■ What you are asked to do
Using the listing below, retype exactly the lines starting at the one with "[どんぐりの森についてのサブメニュー] (1043, 129)" and ending at the one with "СКИДКА! Wok-меню (59, 1639)", and include both.

■ Data under study
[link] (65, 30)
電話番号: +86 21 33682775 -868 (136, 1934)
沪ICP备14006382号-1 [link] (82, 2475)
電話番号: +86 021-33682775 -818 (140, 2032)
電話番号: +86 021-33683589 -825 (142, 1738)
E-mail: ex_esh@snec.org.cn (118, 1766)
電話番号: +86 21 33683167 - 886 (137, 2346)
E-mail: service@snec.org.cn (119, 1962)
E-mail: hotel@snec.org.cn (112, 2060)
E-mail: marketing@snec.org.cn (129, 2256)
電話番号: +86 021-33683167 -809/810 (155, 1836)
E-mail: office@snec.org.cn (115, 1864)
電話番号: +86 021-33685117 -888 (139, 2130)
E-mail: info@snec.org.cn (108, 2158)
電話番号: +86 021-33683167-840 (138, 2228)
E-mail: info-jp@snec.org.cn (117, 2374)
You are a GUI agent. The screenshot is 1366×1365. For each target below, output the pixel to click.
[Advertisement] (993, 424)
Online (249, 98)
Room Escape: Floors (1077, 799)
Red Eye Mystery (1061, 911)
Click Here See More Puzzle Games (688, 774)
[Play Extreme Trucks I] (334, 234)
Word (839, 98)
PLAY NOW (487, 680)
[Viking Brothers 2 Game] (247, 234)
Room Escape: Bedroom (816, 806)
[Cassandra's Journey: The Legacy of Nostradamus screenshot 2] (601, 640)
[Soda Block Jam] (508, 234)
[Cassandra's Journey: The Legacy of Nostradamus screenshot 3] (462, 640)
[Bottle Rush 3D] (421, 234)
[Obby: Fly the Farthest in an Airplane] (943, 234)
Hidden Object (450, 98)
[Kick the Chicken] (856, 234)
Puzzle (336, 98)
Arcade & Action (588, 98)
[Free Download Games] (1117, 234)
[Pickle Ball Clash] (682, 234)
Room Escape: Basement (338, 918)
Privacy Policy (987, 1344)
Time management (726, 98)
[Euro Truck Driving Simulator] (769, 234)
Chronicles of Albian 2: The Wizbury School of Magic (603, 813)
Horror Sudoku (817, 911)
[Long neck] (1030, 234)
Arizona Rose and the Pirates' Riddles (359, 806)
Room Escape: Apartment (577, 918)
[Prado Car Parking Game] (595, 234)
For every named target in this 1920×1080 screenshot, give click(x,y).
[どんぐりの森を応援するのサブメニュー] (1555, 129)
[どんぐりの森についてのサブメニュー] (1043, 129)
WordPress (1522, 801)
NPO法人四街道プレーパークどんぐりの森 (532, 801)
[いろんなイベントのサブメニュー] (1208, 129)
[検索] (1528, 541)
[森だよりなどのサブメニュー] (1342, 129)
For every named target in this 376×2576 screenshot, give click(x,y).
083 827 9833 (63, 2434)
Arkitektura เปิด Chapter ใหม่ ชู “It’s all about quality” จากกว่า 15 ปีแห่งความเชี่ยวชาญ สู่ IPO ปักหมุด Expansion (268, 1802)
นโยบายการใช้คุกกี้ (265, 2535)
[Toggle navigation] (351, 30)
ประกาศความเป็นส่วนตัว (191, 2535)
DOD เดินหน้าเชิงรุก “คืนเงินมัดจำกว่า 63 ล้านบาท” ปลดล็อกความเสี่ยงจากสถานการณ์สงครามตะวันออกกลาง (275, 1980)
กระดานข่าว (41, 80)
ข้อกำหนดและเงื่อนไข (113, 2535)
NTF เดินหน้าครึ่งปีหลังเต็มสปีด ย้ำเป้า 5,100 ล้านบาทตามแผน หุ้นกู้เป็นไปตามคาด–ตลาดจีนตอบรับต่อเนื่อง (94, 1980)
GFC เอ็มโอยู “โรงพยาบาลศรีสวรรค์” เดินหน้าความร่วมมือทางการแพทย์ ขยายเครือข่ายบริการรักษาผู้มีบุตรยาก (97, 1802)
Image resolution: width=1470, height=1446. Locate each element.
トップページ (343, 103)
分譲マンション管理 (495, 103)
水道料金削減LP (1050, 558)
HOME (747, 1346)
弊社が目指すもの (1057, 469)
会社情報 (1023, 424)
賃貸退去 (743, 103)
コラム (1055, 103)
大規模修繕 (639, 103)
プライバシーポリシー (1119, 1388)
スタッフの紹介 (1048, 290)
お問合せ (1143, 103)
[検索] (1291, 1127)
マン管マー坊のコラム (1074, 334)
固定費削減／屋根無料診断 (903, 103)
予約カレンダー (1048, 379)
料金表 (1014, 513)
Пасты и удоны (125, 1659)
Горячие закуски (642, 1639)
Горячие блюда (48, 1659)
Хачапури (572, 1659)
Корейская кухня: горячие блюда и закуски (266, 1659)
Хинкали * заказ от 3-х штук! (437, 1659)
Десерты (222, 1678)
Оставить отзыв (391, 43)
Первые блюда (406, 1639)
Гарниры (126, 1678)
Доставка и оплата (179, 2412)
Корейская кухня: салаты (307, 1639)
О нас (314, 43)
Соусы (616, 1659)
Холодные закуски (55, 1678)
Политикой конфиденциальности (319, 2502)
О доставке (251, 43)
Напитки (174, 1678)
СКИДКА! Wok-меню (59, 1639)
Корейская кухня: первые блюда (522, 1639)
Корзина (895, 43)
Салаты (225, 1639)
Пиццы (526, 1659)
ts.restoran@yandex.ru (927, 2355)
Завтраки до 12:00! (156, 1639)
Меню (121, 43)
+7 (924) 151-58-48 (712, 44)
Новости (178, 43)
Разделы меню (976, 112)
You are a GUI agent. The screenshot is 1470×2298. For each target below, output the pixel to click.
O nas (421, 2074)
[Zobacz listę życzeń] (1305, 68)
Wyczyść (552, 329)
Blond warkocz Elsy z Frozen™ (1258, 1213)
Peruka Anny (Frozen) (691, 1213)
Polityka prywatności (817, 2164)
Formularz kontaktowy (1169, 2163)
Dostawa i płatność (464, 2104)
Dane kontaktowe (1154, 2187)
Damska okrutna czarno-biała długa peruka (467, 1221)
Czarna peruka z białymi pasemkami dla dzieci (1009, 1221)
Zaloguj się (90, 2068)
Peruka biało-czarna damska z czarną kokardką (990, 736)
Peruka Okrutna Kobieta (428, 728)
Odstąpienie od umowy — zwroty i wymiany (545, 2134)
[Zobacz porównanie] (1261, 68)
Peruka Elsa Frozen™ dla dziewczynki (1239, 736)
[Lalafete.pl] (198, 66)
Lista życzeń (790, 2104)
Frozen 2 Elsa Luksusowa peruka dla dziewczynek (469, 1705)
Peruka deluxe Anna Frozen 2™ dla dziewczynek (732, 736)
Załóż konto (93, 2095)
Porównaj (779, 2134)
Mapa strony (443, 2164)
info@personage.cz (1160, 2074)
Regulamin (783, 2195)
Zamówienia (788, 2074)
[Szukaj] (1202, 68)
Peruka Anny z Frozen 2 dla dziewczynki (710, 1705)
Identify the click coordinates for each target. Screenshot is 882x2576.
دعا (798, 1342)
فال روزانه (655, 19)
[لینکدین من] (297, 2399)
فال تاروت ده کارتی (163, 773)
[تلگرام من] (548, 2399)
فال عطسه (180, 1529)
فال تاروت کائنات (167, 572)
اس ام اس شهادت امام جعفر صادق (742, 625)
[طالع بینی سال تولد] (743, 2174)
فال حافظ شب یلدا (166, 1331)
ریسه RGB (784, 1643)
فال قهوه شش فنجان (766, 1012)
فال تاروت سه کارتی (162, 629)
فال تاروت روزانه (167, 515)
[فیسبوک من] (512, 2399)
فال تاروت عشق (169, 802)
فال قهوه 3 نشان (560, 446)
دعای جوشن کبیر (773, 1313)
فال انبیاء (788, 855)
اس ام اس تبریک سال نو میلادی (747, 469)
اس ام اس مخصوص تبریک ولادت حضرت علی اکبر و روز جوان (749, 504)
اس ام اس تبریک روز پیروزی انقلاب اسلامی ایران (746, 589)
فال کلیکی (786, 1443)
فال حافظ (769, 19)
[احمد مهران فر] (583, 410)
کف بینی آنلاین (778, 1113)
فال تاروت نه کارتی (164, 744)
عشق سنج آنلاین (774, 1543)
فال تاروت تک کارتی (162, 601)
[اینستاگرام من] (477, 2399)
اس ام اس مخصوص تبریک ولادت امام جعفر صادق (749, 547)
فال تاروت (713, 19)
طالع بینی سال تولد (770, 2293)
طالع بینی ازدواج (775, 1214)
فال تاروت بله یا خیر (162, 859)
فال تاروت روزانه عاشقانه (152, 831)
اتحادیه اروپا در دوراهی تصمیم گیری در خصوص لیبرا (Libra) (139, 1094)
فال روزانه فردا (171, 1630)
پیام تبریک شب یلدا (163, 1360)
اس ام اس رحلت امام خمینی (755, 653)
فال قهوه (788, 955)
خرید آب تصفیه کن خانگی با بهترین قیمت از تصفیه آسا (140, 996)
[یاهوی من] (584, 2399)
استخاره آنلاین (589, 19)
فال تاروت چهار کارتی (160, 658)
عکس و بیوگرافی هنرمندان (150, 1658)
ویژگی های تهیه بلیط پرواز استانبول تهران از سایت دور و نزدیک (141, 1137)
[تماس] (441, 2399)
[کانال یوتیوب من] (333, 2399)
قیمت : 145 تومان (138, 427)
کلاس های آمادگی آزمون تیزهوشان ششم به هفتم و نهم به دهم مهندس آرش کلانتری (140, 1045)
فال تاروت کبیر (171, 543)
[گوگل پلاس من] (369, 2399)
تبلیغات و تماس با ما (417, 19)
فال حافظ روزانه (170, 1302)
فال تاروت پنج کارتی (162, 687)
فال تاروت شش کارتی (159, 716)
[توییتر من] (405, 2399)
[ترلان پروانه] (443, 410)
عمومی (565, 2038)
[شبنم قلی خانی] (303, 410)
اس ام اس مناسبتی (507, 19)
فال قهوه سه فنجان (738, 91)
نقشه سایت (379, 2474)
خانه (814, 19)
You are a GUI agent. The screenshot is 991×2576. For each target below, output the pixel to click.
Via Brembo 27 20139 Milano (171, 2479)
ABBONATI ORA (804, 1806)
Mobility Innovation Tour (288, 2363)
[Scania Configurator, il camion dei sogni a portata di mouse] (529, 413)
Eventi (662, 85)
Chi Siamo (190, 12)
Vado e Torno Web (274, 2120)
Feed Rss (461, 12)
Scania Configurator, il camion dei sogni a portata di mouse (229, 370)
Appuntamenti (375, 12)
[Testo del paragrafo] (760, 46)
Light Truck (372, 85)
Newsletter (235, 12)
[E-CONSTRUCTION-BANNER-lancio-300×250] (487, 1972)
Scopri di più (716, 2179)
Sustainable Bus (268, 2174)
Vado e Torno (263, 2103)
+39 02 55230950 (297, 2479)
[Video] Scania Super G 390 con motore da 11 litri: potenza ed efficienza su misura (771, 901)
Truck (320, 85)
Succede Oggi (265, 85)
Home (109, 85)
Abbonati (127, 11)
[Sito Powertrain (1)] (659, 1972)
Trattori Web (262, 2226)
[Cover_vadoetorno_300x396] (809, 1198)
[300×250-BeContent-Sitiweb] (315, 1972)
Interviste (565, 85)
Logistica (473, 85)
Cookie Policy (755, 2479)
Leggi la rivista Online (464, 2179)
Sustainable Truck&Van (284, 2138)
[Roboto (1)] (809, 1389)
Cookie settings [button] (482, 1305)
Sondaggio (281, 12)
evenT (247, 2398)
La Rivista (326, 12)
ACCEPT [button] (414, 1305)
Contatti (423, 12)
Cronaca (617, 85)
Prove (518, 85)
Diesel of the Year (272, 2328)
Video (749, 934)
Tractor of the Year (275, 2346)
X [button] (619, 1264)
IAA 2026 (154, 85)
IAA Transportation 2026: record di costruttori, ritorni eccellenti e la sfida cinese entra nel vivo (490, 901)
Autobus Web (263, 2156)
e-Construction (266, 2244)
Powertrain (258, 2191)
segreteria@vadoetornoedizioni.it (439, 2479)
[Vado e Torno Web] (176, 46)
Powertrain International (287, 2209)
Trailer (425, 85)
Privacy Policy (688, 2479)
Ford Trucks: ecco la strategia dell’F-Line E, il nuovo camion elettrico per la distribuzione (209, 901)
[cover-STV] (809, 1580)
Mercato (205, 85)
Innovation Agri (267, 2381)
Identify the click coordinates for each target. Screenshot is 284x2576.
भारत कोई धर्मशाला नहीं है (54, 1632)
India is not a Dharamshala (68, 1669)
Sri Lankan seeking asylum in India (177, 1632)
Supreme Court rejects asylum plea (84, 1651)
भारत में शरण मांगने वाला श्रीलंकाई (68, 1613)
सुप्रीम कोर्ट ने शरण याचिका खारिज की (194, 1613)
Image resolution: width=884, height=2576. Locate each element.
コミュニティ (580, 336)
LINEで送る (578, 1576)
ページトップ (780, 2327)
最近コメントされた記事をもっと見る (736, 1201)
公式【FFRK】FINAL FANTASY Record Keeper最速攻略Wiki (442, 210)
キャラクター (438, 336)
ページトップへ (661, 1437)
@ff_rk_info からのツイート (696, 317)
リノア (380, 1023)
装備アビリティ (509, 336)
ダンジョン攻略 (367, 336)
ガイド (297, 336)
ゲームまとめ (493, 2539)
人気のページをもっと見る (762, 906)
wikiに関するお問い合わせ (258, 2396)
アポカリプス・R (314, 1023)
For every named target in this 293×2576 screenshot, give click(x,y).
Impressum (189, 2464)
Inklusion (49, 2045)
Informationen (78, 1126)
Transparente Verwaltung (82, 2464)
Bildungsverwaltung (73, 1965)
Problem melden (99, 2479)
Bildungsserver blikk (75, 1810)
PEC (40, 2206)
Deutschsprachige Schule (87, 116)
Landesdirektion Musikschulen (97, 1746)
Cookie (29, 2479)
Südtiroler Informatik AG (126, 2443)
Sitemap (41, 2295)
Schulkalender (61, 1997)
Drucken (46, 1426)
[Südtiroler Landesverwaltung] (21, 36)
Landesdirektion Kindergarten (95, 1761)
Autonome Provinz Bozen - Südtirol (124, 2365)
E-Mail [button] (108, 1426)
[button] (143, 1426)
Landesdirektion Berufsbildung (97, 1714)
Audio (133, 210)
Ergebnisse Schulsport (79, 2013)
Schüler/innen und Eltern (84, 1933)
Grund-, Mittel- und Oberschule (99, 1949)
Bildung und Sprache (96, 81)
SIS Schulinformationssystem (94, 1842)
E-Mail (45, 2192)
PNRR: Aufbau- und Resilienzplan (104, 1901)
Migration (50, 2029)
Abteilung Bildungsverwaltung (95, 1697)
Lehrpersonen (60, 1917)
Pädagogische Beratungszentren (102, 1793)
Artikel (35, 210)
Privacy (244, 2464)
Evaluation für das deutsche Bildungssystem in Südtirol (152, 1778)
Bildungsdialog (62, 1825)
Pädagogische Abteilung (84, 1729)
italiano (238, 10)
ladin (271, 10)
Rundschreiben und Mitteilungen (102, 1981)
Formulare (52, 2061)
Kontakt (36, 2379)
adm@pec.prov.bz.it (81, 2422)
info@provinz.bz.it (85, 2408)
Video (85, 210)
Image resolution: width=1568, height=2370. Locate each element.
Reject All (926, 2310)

■ Result of this exercise
[どんぐりの森についてのサブメニュー] (1043, 129)
WordPress (1522, 801)
NPO法人四街道プレーパークどんぐりの森 (532, 801)
[いろんなイベントのサブメニュー] (1208, 129)
[検索] (1528, 541)
[森だよりなどのサブメニュー] (1342, 129)
For every named target in this 376×2576 screenshot, give click(x,y).
083 827 9833 (63, 2434)
Arkitektura เปิด Chapter ใหม่ ชู “It’s all about quality” จากกว่า 15 ปีแห่งความเชี่ยวชาญ สู่ IPO ปักหมุด Expansion (268, 1802)
นโยบายการใช้คุกกี้ (265, 2535)
[Toggle navigation] (351, 30)
ประกาศความเป็นส่วนตัว (191, 2535)
DOD เดินหน้าเชิงรุก “คืนเงินมัดจำกว่า 63 ล้านบาท” ปลดล็อกความเสี่ยงจากสถานการณ์สงครามตะวันออกกลาง (275, 1980)
กระดานข่าว (41, 80)
ข้อกำหนดและเงื่อนไข (113, 2535)
NTF เดินหน้าครึ่งปีหลังเต็มสปีด ย้ำเป้า 5,100 ล้านบาทตามแผน หุ้นกู้เป็นไปตามคาด–ตลาดจีนตอบรับต่อเนื่อง (94, 1980)
GFC เอ็มโอยู “โรงพยาบาลศรีสวรรค์” เดินหน้าความร่วมมือทางการแพทย์ ขยายเครือข่ายบริการรักษาผู้มีบุตรยาก (97, 1802)
Image resolution: width=1470, height=1446. Locate each element.
トップページ (343, 103)
分譲マンション管理 (495, 103)
水道料金削減LP (1050, 558)
HOME (747, 1346)
弊社が目指すもの (1057, 469)
会社情報 (1023, 424)
賃貸退去 (743, 103)
コラム (1055, 103)
大規模修繕 (639, 103)
プライバシーポリシー (1119, 1388)
スタッフの紹介 (1048, 290)
お問合せ (1143, 103)
[検索] (1291, 1127)
マン管マー坊のコラム (1074, 334)
固定費削減／屋根無料診断 (903, 103)
予約カレンダー (1048, 379)
料金表 (1014, 513)
Пасты и удоны (125, 1659)
Горячие закуски (642, 1639)
Горячие блюда (48, 1659)
Хачапури (572, 1659)
Корейская кухня: горячие блюда и закуски (266, 1659)
Хинкали * заказ от 3-х штук! (437, 1659)
Десерты (222, 1678)
Оставить отзыв (391, 43)
Первые блюда (406, 1639)
Гарниры (126, 1678)
Доставка и оплата (179, 2412)
Корейская кухня: салаты (307, 1639)
О нас (314, 43)
Соусы (616, 1659)
Холодные закуски (55, 1678)
Политикой конфиденциальности (319, 2502)
О доставке (251, 43)
Напитки (174, 1678)
СКИДКА! Wok-меню (59, 1639)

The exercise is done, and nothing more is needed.